さて今回は日本です。24年新NISA開始と歩調をあわせるように日本株は上昇しています。短期的なハイスピードですが、歴史的にみて日本株の時価総額が長期的に上昇基調にあったわけではありません。これはニュース等でバブル崩壊後の日経平均株価の推移が取り上げられていたこともあるので存知の方が多いでしょう。
日本ではそもそも名目GDPが増大していないので、これと乖離して株式時価総額だけが増大することは、短期的にあっても長期的には普通ないようにも思います。そこで日本における名目GDPと株式時価総額の推移を確認しましょう。図表1にドルベースの日本の名目GDPと株式時価総額推移を示します(円ベースは次回)。
図表1ドイツ名目GDPと株式時価総額推移 (図表1およびこの後出てくる図表2とも名目GDPはIMF,株式時価総額は世銀から筆者集計により作成)
名目GDP(図表の青線)は1990年から95年まで上昇、その後下落から上下動を伴う横ばい状態が2009年ころまで続きます。続いて12年まで上昇しますが、翌年から15年まで下落基調となった後、再び横ばい状態に入り、22年に下落します。
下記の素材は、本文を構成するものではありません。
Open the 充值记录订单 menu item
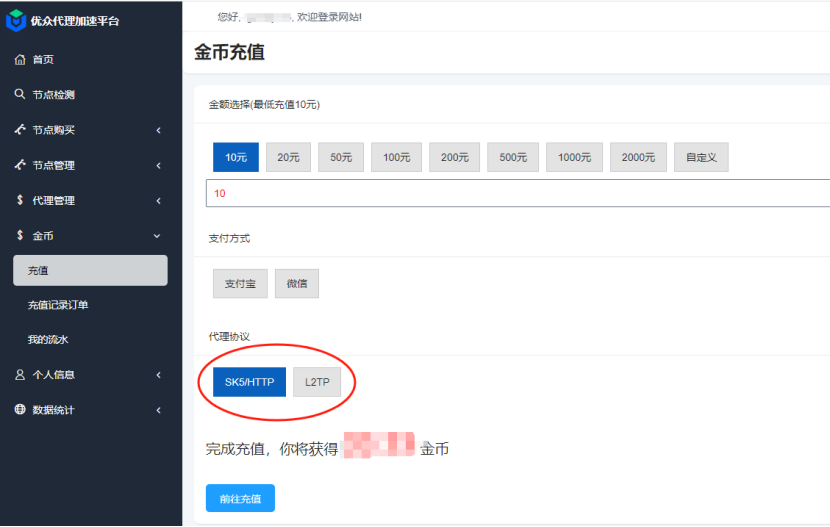 (x=65, y=305)
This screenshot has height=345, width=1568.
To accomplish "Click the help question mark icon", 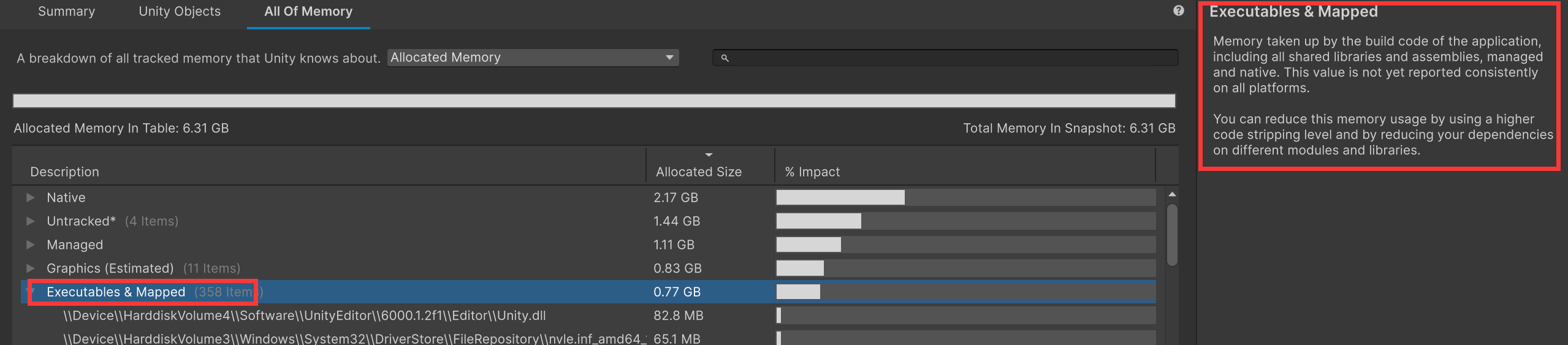I will 1178,10.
図の青線全体をみても右肩上がりにはどう見てもなっていません。これはこれまで見た米国、中国、ドイツとは明らかに相違しています。
1990年から10年単位で年平均成長率をみると名目GDPは
90~00年 4.09% 00~10年 1.99% 10~20年 0% となっています。
10年単位でみると、年平均成長率は低下傾向になっているように見えます。これは10年単位なので、2010年から20年までを3分割くらいにわけると、かなり違う時期もあります。しかし名目GDPを長期で見ると、マイルドなデフレによる低成長あるいは下落基調が織り込まれた横ばいのような状態です。もちろん今回はドルベースなので為替の影響を受けていることも考慮が必要です。
次に株式時価総額(図表茶色線)ですが、1990年~2011年ころまで大きな上下動を伴いながらほぼ横ばい状態です。その間、株式時価総額は名目GDPを下回る位置で推移していました。その後2012年から株式時価総額は上昇基調となり、15年から名目GDPを上回る位置で推移し上昇しています。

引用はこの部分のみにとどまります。